Junk food merujuk pada fast food yang merupakan makanan yang mudah dibuat dan mudah dikonsumsi, namun memiliki nilai gizi yang sangat rendah, sering disebut HFSS (High fat, sugar, or salt) (Bhaskar, 2012). Sedangkan berdasarkan Almatsier (2011), fast food adalah jenis makanan yang mudah dan praktis disajikan, umumnya diproduksi oleh industri pengolahan pangan dengan teknologi tinggi dan memberikan berbagai zat aditif untuk mengawetkan dan memberikan cita rasa bagi produk tersebut. Junk food atau fast food dianggap sebagai tempat makan yang menawarkan layanan drive-thru dan menyajikan makanan dengan cepat (Abraham dkk., 2018).

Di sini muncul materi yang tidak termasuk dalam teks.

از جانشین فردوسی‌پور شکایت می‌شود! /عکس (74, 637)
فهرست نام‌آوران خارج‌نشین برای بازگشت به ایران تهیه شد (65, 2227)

Pola makan masyarakat sangat dipengaruhi oleh kondisi sosio ekonomi, budaya, lingkungan fisik, faktor demografi dan psikografi (Sadi, 2002). Konsumsi junk food atau fast food saat ini menjadi pilihan makanan yang praktis dilingkungan perkotaan (Hanson, 2002). Hal tersebut diakibatkan oleh kondisi saat ini seperti keterbatasan waktu yang berkaitan dengan jam kerja yang tinggi, kemajuan teknologi, meningkatnya urbanisasi, meningkatnya partisipasi wanita dalam pekerjaan, dan kebiasaan tinggal sendiri di perkotaan yang mempengaruhi kehidupan social dan ekonomi, dimana meningkatkan permintaan terhadap fast food (Akbay dkk., 2007)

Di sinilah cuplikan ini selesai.